What is being asked
All that is needed is every record, duplicated exactly.

--------

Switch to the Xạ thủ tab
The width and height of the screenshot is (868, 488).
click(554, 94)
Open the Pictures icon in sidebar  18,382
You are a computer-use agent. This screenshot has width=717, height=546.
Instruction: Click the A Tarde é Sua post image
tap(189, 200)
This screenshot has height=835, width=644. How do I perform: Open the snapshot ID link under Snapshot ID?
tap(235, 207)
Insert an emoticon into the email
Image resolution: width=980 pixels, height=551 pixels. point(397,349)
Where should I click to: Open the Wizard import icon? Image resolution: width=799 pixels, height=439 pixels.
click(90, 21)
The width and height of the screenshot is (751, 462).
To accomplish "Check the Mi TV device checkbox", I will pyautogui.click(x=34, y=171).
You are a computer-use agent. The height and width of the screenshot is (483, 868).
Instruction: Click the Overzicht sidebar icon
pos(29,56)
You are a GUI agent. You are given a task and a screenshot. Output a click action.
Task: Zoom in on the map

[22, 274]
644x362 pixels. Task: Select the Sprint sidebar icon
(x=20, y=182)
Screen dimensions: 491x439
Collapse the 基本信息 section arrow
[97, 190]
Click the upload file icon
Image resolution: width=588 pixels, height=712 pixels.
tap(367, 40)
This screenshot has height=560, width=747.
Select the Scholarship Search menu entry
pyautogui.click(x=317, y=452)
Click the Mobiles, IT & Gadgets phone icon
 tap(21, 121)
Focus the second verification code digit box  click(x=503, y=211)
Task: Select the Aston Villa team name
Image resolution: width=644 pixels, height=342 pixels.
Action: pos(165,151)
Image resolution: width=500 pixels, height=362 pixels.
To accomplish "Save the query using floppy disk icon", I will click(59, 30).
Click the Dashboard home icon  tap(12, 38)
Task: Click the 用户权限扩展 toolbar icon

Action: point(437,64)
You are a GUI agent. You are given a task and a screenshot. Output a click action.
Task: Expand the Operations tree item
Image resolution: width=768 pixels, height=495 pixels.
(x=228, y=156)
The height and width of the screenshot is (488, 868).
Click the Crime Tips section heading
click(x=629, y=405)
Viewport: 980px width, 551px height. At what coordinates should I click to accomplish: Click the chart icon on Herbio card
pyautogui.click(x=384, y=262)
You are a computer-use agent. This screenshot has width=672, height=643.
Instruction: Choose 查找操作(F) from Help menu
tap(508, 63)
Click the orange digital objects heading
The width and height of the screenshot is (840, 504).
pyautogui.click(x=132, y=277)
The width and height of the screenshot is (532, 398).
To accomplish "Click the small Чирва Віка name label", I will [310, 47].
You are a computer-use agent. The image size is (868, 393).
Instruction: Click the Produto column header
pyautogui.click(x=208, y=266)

--------

Task answer
Switch to the Xạ thủ tab
The width and height of the screenshot is (868, 488).
click(554, 94)
Open the Pictures icon in sidebar  18,382
You are a computer-use agent. This screenshot has width=717, height=546.
Instruction: Click the A Tarde é Sua post image
tap(189, 200)
This screenshot has height=835, width=644. How do I perform: Open the snapshot ID link under Snapshot ID?
tap(235, 207)
Insert an emoticon into the email
Image resolution: width=980 pixels, height=551 pixels. point(397,349)
Where should I click to: Open the Wizard import icon? Image resolution: width=799 pixels, height=439 pixels.
click(90, 21)
The width and height of the screenshot is (751, 462).
To accomplish "Check the Mi TV device checkbox", I will pyautogui.click(x=34, y=171).
You are a computer-use agent. The height and width of the screenshot is (483, 868).
Instruction: Click the Overzicht sidebar icon
pos(29,56)
You are a GUI agent. You are given a task and a screenshot. Output a click action.
Task: Zoom in on the map

[22, 274]
644x362 pixels. Task: Select the Sprint sidebar icon
(x=20, y=182)
Screen dimensions: 491x439
Collapse the 基本信息 section arrow
[97, 190]
Click the upload file icon
Image resolution: width=588 pixels, height=712 pixels.
tap(367, 40)
This screenshot has height=560, width=747.
Select the Scholarship Search menu entry
pyautogui.click(x=317, y=452)
Click the Mobiles, IT & Gadgets phone icon
 tap(21, 121)
Focus the second verification code digit box  click(x=503, y=211)
Task: Select the Aston Villa team name
Image resolution: width=644 pixels, height=342 pixels.
Action: pos(165,151)
Image resolution: width=500 pixels, height=362 pixels.
To accomplish "Save the query using floppy disk icon", I will click(59, 30).
Click the Dashboard home icon  tap(12, 38)
Task: Click the 用户权限扩展 toolbar icon

Action: point(437,64)
You are a GUI agent. You are given a task and a screenshot. Output a click action.
Task: Expand the Operations tree item
Image resolution: width=768 pixels, height=495 pixels.
(x=228, y=156)
The height and width of the screenshot is (488, 868).
Click the Crime Tips section heading
click(x=629, y=405)
Viewport: 980px width, 551px height. At what coordinates should I click to accomplish: Click the chart icon on Herbio card
pyautogui.click(x=384, y=262)
You are a computer-use agent. This screenshot has width=672, height=643.
Instruction: Choose 查找操作(F) from Help menu
tap(508, 63)
Click the orange digital objects heading
The width and height of the screenshot is (840, 504).
pyautogui.click(x=132, y=277)
The width and height of the screenshot is (532, 398).
To accomplish "Click the small Чирва Віка name label", I will [310, 47].
You are a computer-use agent. The image size is (868, 393).
Instruction: Click the Produto column header
pyautogui.click(x=208, y=266)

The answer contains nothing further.